Editorial: Justice in Secret

Review-Journal [Nevada]
December 7, 2003

Public should know where priest is being sent for treatment

Mark Roberts, a priest at St. Peter the Apostle Catholic Church in Henderson, who is still on the payroll of the church, pleaded guilty in a January plea deal to one count of open and gross lewdness and four counts of child abuse and neglect, after five teenage boys in the Henderson church came forward to describe a series of bizarre, sexually themed rituals to which they had been subjected by the priest.

Roberts could have received up to five years in jail, but District Judge Donald Mosley instead sentenced him to three years' probation, to be served in an in-house treatment facility.

Supposedly, he will be allowed to leave that facility only in the company of a staff member or guard. Yet Missouri officials refused to let him be transferred to a facility there, because one of his victims now lives in that state. Could this betray some lack of confidence on the part of the Missouri officials as to just how reliably strict Roberts' confinement there would have been?

At any rate, Judge Mosley on Wednesday decided to send convict Roberts somewhere else.

The only problem is, neither his victims, nor their families, nor the public at large, gets to find out where that will be.

Asked why everyone in court seemed to be studiously avoiding any mention of where Roberts is supposed to serve his time, Clark County prosecutor Doug Herndon said Wednesday, "I don't think the judge wants it released."

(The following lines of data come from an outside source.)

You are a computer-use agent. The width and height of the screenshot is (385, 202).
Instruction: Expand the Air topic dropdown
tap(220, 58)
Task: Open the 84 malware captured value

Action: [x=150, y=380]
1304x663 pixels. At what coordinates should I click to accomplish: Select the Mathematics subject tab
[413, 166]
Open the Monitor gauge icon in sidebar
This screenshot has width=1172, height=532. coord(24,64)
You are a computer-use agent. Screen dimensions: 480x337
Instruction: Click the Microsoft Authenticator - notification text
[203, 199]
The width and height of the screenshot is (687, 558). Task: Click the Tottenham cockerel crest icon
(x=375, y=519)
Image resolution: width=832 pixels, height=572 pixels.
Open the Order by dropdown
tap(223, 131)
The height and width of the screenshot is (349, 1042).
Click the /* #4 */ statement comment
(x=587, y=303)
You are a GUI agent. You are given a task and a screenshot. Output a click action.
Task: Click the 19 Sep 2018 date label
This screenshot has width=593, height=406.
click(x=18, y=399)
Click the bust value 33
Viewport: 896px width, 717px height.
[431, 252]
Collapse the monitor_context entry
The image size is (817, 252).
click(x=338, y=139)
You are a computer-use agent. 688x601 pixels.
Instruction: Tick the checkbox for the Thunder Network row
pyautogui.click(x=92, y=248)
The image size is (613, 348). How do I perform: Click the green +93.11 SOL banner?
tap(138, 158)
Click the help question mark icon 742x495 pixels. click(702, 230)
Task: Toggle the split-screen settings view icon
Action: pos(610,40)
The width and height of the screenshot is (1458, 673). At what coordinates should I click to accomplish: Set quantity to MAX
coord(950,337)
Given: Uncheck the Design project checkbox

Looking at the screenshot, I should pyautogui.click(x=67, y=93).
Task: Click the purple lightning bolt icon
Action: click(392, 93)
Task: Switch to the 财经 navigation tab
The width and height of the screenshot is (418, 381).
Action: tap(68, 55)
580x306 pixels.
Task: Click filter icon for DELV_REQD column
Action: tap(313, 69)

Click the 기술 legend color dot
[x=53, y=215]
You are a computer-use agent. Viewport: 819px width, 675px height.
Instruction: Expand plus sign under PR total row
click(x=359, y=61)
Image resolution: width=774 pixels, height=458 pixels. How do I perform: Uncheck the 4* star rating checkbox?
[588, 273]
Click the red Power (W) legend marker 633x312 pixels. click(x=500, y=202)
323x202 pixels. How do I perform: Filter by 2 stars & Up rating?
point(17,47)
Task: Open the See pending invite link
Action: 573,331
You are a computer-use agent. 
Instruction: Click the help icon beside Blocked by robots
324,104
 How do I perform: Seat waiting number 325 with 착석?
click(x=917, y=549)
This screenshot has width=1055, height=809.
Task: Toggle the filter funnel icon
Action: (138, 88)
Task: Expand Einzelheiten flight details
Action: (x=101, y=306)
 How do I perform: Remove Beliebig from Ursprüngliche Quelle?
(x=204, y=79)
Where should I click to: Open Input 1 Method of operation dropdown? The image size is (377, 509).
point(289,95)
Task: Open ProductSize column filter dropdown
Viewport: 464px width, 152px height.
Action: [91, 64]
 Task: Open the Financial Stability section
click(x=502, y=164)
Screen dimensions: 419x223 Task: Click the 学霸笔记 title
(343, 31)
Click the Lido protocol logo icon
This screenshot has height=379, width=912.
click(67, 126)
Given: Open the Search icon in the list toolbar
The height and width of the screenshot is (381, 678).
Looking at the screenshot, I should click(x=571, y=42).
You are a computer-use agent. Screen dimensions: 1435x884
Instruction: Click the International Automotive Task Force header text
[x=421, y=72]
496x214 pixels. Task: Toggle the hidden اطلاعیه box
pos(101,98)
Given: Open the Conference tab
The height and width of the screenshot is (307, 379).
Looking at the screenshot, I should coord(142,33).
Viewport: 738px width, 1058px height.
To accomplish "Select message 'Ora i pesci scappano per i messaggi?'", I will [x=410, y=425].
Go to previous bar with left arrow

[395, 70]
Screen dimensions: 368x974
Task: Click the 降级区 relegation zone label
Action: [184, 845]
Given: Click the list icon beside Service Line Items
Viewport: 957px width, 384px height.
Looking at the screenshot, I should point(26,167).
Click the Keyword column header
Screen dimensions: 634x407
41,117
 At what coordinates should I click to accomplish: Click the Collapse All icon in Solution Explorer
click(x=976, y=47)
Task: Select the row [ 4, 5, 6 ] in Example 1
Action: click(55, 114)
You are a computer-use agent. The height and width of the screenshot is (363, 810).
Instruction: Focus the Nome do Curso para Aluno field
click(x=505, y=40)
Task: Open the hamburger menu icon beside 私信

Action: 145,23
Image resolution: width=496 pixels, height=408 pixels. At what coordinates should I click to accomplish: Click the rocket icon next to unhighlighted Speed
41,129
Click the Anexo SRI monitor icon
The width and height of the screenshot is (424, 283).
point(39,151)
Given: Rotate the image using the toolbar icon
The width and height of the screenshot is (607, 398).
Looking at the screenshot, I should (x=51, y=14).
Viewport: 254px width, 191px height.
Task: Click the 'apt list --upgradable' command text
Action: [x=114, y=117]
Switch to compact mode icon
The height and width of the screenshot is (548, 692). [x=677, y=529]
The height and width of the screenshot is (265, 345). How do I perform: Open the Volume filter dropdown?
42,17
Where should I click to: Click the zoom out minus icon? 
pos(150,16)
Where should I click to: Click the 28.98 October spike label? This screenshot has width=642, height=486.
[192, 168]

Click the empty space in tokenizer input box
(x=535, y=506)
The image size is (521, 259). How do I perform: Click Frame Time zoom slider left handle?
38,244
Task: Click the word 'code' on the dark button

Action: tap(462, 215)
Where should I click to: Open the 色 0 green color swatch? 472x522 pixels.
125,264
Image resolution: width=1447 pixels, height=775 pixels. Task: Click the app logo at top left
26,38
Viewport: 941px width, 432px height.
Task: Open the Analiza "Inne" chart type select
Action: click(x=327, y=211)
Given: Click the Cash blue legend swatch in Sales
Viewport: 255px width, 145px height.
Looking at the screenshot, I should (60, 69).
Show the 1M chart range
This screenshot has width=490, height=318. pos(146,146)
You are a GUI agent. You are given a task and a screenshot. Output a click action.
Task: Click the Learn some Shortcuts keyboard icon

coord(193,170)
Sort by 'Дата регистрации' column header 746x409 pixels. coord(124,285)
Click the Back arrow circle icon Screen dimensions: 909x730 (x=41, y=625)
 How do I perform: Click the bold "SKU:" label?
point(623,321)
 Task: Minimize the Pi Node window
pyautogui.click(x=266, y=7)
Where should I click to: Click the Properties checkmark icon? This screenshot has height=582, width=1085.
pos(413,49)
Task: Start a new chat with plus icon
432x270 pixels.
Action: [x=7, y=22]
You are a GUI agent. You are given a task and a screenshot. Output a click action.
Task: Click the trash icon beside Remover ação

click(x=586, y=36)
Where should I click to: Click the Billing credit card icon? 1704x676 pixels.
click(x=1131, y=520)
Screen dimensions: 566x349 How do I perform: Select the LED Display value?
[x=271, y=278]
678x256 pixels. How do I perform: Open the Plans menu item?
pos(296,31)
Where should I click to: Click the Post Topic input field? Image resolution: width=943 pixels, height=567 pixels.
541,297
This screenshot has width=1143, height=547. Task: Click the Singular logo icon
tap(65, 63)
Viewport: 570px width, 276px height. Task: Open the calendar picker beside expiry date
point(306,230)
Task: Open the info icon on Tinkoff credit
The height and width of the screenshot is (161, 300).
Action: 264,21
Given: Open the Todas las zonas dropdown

That's strange and dangerous.

"Given he is a person who has committed these type of crimes, I don't think ethically you can keep that secret," comments Jody Tyson, director of the Nevada Coalition Against Sexual Violence. "People in that community need to know."

Indeed. As do other interested parties.

What if Roberts were to escape, or somehow win early release? Wouldn't the families of his victims deserve to know? Yet how are they to check if they don't know where he is? For that matter, how could the institution contact them in such an event, if by doing so staff might reveal the secret location?

Even more important -- even if it may seem unlikely in this particular case -- the place where a prisoner is to serve his time is public information for the protection of the prisoner himself. It hasn't been that many decades since "paupers' fields" full of the bodies of poor inmates who had died, forgotten, in state custody were discovered on the grounds of prison farms in the deep South.

Perhaps Judge Mosley hopes only to protect Mark Roberts from extrajudicial punishment by fellow patients, should they learn the nature of his crimes.

But if the court acknowledges that's likely, surely its obligation is to order meaningful reform of the system, not to play some bizarre version of "which shell hides the pea" with its patients' whereabouts.

And surely by remanding him to a treatment facility instead of into the regular penal system, the judge has already gone a long way toward exposing this offender to less likelihood of physical harm.

But this secrecy -- offering no possibility of public review of the efficacy or appropriateness of the "treatment" ordered -- cannot be allowed to stand. Unless Judge Mosley can offer some previously unrevealed rationale for this unusual edict, he should quickly rethink and correct this attempt at secret justice.